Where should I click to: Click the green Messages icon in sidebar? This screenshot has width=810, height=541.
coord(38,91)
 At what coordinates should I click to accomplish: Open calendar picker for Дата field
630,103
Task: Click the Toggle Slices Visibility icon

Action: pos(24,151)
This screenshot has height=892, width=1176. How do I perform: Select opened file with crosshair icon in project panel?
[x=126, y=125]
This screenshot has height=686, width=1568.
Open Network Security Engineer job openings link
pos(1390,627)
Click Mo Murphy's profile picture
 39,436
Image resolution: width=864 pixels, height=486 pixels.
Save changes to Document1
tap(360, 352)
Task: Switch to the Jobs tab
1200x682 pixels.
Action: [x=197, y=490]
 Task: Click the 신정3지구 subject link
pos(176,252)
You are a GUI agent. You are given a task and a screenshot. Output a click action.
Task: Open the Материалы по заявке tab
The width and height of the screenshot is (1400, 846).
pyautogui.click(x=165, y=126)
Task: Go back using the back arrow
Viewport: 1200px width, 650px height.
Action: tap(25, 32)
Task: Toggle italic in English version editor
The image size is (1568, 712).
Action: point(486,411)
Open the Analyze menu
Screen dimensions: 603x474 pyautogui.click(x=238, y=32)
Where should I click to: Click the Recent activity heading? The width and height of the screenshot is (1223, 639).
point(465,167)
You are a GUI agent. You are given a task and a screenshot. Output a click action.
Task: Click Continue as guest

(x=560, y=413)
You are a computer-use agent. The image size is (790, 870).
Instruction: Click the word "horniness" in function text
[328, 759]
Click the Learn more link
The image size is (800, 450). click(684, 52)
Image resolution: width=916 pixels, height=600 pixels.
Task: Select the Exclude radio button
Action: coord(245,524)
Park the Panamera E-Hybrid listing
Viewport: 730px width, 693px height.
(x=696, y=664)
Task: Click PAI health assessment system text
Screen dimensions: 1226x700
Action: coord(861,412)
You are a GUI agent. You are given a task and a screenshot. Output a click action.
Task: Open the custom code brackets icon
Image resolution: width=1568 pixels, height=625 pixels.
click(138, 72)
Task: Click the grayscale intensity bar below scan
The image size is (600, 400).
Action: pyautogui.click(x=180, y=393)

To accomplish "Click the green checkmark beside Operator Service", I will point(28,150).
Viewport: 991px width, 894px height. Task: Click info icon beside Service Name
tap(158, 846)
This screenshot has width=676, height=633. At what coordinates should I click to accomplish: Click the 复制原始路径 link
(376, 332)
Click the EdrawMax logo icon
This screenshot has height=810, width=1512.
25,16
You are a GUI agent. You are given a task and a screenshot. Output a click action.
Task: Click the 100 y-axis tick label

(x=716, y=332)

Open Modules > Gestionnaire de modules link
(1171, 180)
----
Copy out the entries above without altering a single character.

• Output for this task:
Where should I click to: Click the green Messages icon in sidebar? This screenshot has width=810, height=541.
coord(38,91)
 At what coordinates should I click to accomplish: Open calendar picker for Дата field
630,103
Task: Click the Toggle Slices Visibility icon

Action: pos(24,151)
This screenshot has height=892, width=1176. How do I perform: Select opened file with crosshair icon in project panel?
[x=126, y=125]
This screenshot has height=686, width=1568.
Open Network Security Engineer job openings link
pos(1390,627)
Click Mo Murphy's profile picture
 39,436
Image resolution: width=864 pixels, height=486 pixels.
Save changes to Document1
tap(360, 352)
Task: Switch to the Jobs tab
1200x682 pixels.
Action: [x=197, y=490]
 Task: Click the 신정3지구 subject link
pos(176,252)
You are a GUI agent. You are given a task and a screenshot. Output a click action.
Task: Open the Материалы по заявке tab
The width and height of the screenshot is (1400, 846).
pyautogui.click(x=165, y=126)
Task: Go back using the back arrow
Viewport: 1200px width, 650px height.
Action: tap(25, 32)
Task: Toggle italic in English version editor
The image size is (1568, 712).
Action: point(486,411)
Open the Analyze menu
Screen dimensions: 603x474 pyautogui.click(x=238, y=32)
Where should I click to: Click the Recent activity heading? The width and height of the screenshot is (1223, 639).
point(465,167)
You are a GUI agent. You are given a task and a screenshot. Output a click action.
Task: Click Continue as guest

(x=560, y=413)
You are a computer-use agent. The image size is (790, 870).
Instruction: Click the word "horniness" in function text
[328, 759]
Click the Learn more link
The image size is (800, 450). click(684, 52)
Image resolution: width=916 pixels, height=600 pixels.
Task: Select the Exclude radio button
Action: coord(245,524)
Park the Panamera E-Hybrid listing
Viewport: 730px width, 693px height.
(x=696, y=664)
Task: Click PAI health assessment system text
Screen dimensions: 1226x700
Action: coord(861,412)
You are a GUI agent. You are given a task and a screenshot. Output a click action.
Task: Open the custom code brackets icon
Image resolution: width=1568 pixels, height=625 pixels.
click(138, 72)
Task: Click the grayscale intensity bar below scan
The image size is (600, 400).
Action: pyautogui.click(x=180, y=393)

To accomplish "Click the green checkmark beside Operator Service", I will point(28,150).
Viewport: 991px width, 894px height. Task: Click info icon beside Service Name
tap(158, 846)
This screenshot has width=676, height=633. At what coordinates should I click to accomplish: Click the 复制原始路径 link
(376, 332)
Click the EdrawMax logo icon
This screenshot has height=810, width=1512.
25,16
You are a GUI agent. You are given a task and a screenshot. Output a click action.
Task: Click the 100 y-axis tick label

(x=716, y=332)

Open Modules > Gestionnaire de modules link
(1171, 180)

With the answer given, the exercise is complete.